In the midst of extreme busyness, I left a short hurried post nearly four weeks ago about how I recently became the temporary legal guardian of a sixth grader. Now it is spring break and I am even busier, but I have managed to carve out half and hour to write. I do not remember being so busy with the demands of a child when I was raising my own kids.
Attitudes of School Officials
Although I have teaching experience in elementary and even preschool, I spent most of my thirty-five year career in secondary school settings. Suddenly, I have been spending a lot of time interacting with an elementary school. The classroom teacher and the school secretary do not know I am a teacher. The way they choose to interact with me is quite interesting, if somewhat condescending. I can only surmise that school people, intentionally or not, treat parents as if parents are basically ignorant. I apologize if this observation offends some. I completely understand that some parents are difficult, but it was disconcerting to have the teacher or secretary dispute with me almost from the get-go as if I knew nothing about the child.
Homework? What homework? In spite of the (shall we say) whining that kids these days are overly burdened with homework, I am just not seeing it. My ward brings very little homework home. Alfie Kohn, an educator with whom I am generally on the same page has been crusading against homework for years. Just a few weeks ago, he sounded similar alarms, making it sound as if any and all homework is bad, bad, bad.

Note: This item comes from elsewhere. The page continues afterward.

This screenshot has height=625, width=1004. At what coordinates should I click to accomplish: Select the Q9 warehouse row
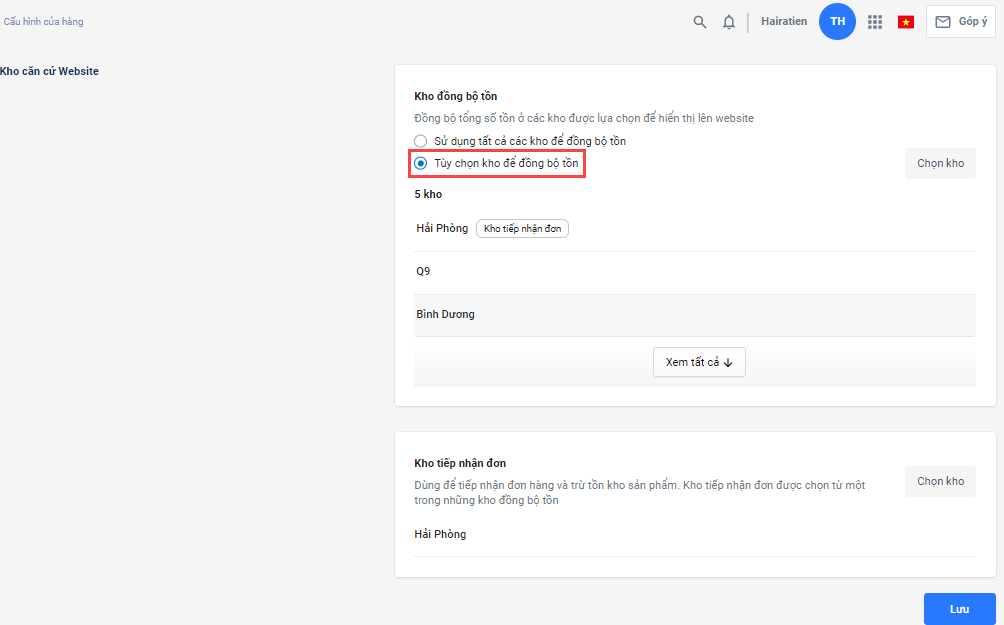click(x=424, y=271)
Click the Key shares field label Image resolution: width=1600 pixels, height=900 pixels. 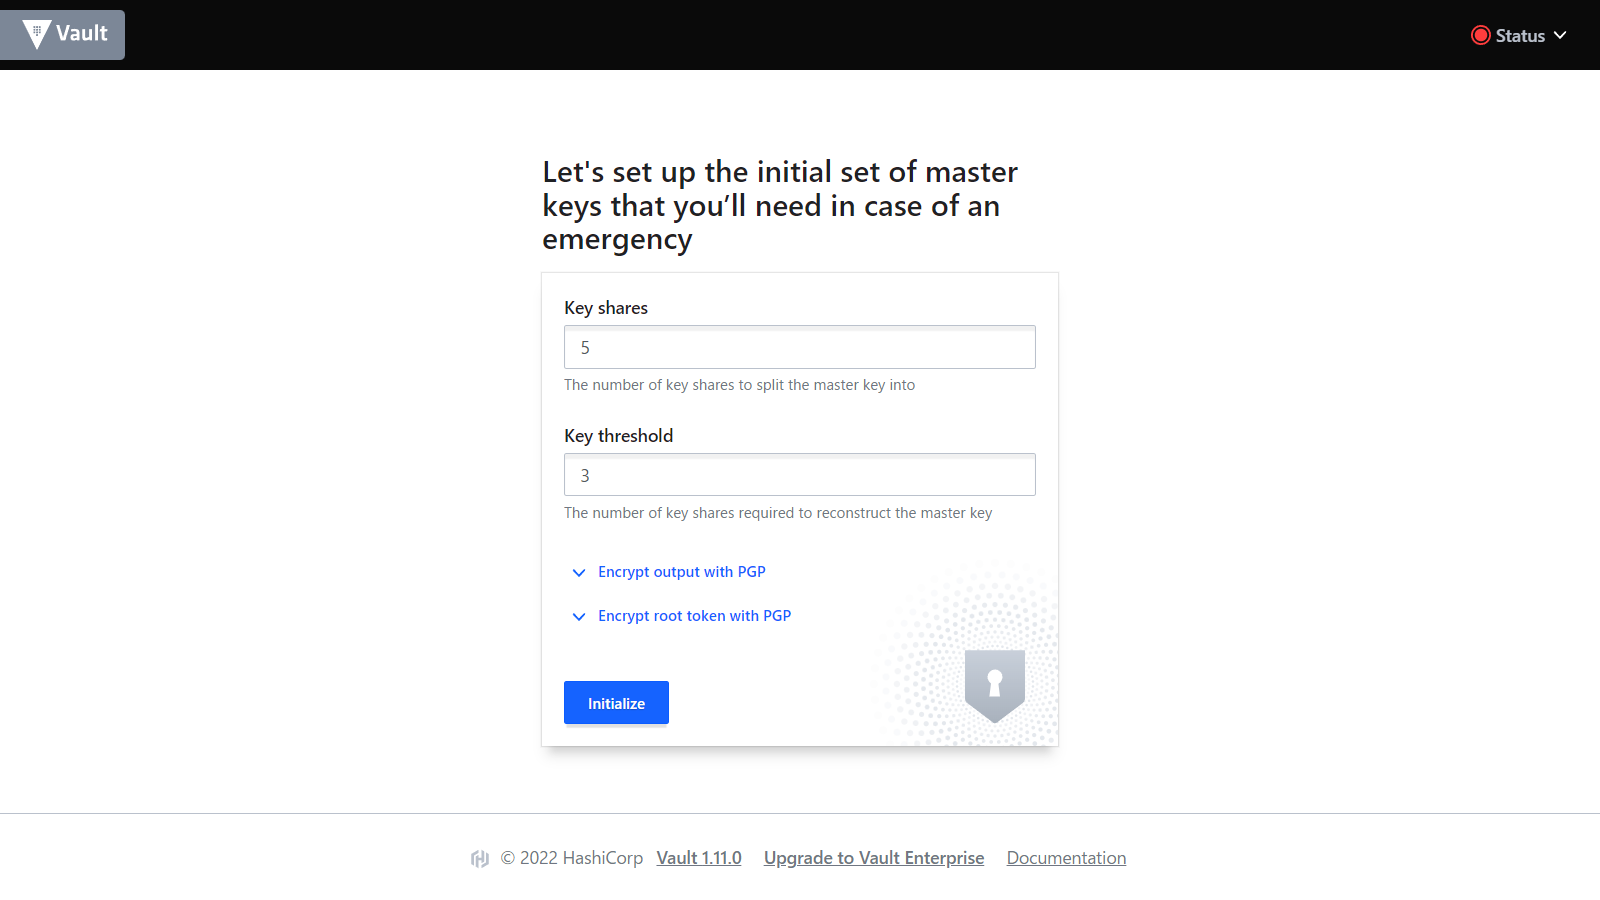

Funny thing I actually agree with most of his points. I absolutely detest homework as busy work. I remember when my own third-grade child came home with an assignment to write out the sevens ten times. His teacher knew that he could recite on demand, so the assignment was a complete waste of his time. In an effort to salvage some usefulness, he decided to type it out so that he could use the assignment as an excuse to practice the ten-key pad on the right side of his keyboard. His teacher gave him an “F” and scolded him for shortcutting the assignment. “You could have written it once,” she said, “and then simply copied and pasted.”
Nevertheless, homework does have a useful place, especially when used to generate fodder for idea generation during class discussion, as when the student measures the circumference, diameter and radius of ten round things. Or perhaps the student writes up a report of an experiment done in class in order to prepare to discuss the findings with the rest of the class the next day. The homework my ward brought home was generally useless, but certainly not demanding of time. The teacher says she is only allowed to give 20 minutes of language arts and twenty minutes of math per day. The teacher does not even expect sixth graders to write their last name on their papers.
Homework as Practice
Normally, if a student has acquired the concept, it does not take a lot of practice to reinforce it. In my experience, homework as practice often means the student has not acquired the concept. The younger the student, the more control the teacher has over acquisition (but it must always be remembered that the teacher does not have total control). Anyway, homework as practice at the elementary level is worse than useless if the student has not acquired the underlying concept. Such students spend the twenty minutes reinforcing the wrong learning. It would also be helpful if elementary math teachers actually had what Liping Ma calls the “profound understanding of fundamental mathematics.”
Area of a Circle
My ward brought home a worksheet to practice finding the area of a circle. From her point of view, it was nothing but plug and chug. She asked me what “pi” meant. We spent a little time developing the concept of pi. Then we cut up a paper plate into pie slivers and arranged them, point up point down, into a sort of parallelogram with scalloped edges. I asked her what shape it reminded her of. Not surprisingly, she answered, “Rectangle.”
I asked her how to find the area of a rectangle. “Length times width” she replied.
“Right. So what part of the circle is the width of this rectangle?”
“Right. What part of the circle is the length?”
She thought a bit and offered, “Half the circumference?”
“Exactly so. Then instead of length times width, what can we write?”
I began writing “A = r,” whereupon she shouted, “times 1/2C.”
We continued along these lines until we had written A = r X ½ X ∏ X 2 X r. So r times r equals r squared. ½ times 2 equals 1. When she was done substituting, she had A = ∏r^2.
“Okay,” I said, “Look at your worksheet.”
To her amazement, the formula for the area of a circle was exactly what she had written. She had figured it out herself. That is the sort of success that builds genuine self-esteem. My disappointment came when I described this experience to her math teacher. He had no idea what I was talking about.